NEW YORK (Reuters) - Democratic presidential candidate Hillary Clinton held a 6- percentage-point lead over Republican rival Donald Trump, according to a Reuters/Ipsos poll with new wording that was released on Friday, the day after she formally accepted her party’s nomination for the Nov. 8 election.
Nearly 41 percent of likely voters favor Clinton, 35 percent favor Trump, and 25 percent picked “Other,” according to the new July 25-29 online poll of 1,043 likely voters, which overlapped with the Democratic National Convention in Philadelphia.
The poll has a credibility interval of 4 percentage points.
The presidential tracking poll reflects a slight change of wording from previous surveys, replacing the “Neither/Other” option given to respondents with just “Other.” An internal review had found the word “Neither” has, at times, siphoned support away from one or the other candidate.
Former Secretary of State Clinton delivered an upbeat keynote address at the Democratic convention on Thursday night, as she became the first woman to accept the presidential nomination from a major party.
In the biggest speech of her more than 25-year-old career in the public eye, Clinton, 68, cast herself as a steady leader at a “moment of reckoning” for the country, and contrasted her character with what she described as Trump’s dangerous and volatile temperament.
Trump, a 70-year-old New York businessman and former reality TV show host who has never held political office, responded in a Twitter post late on Thursday that “Hillary’s vision is a borderless world where working people have no power, no jobs, no safety.”
Both candidates were on the campaign trail on Friday, kicking off what is expected to be a hotly contested general election battle.

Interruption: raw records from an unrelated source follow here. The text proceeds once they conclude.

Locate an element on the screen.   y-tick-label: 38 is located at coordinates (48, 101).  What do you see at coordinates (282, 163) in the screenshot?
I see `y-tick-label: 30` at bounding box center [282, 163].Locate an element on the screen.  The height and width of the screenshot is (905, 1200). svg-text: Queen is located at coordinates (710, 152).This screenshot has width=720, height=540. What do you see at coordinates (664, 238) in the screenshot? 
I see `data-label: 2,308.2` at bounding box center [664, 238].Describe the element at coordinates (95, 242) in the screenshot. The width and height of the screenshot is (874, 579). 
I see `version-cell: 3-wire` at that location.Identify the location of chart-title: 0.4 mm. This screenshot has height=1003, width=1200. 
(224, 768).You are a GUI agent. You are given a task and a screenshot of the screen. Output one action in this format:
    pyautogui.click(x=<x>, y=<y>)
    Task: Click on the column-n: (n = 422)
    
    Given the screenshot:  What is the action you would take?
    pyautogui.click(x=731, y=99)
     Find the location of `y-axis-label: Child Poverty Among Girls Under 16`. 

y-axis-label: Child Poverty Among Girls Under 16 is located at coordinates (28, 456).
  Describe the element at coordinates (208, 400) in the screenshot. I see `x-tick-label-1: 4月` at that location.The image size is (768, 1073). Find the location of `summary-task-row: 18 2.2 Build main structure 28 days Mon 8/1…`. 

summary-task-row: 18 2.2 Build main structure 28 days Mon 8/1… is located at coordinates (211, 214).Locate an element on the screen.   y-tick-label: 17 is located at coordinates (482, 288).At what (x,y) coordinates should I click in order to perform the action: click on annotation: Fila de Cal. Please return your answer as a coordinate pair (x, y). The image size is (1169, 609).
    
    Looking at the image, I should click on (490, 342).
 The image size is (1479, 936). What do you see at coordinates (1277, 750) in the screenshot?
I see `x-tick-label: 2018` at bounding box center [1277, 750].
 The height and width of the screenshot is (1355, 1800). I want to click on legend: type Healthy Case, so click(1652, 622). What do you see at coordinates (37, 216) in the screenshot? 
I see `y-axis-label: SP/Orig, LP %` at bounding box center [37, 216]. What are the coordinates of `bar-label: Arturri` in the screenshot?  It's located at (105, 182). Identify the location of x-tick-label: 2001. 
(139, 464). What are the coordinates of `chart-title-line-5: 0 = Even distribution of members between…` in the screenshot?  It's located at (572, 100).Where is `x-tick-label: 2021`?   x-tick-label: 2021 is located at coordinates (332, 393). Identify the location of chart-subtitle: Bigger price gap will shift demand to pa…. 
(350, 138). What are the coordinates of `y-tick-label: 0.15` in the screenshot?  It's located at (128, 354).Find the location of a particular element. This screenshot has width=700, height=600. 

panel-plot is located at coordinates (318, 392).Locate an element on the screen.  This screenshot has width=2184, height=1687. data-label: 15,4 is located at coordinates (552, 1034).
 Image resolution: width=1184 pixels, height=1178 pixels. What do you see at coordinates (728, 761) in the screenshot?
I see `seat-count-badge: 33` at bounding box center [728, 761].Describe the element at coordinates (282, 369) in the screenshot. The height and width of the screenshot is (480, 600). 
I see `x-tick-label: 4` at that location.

A separate Reuters/Ipsos survey that provided respondents with the option to choose from Clinton, Trump, Libertarian candidate Gary Johnson and Green Party candidate Jill Stein, has Clinton and Trump tied at 37 percentage points.
Of the alternative party candidates, Johnson came in third with 5 percentage points, followed by Stein at 1 percentage point, according to the July 25-29 survey of 1,426 likely voters, which has a credibility interval of 3 percentage points.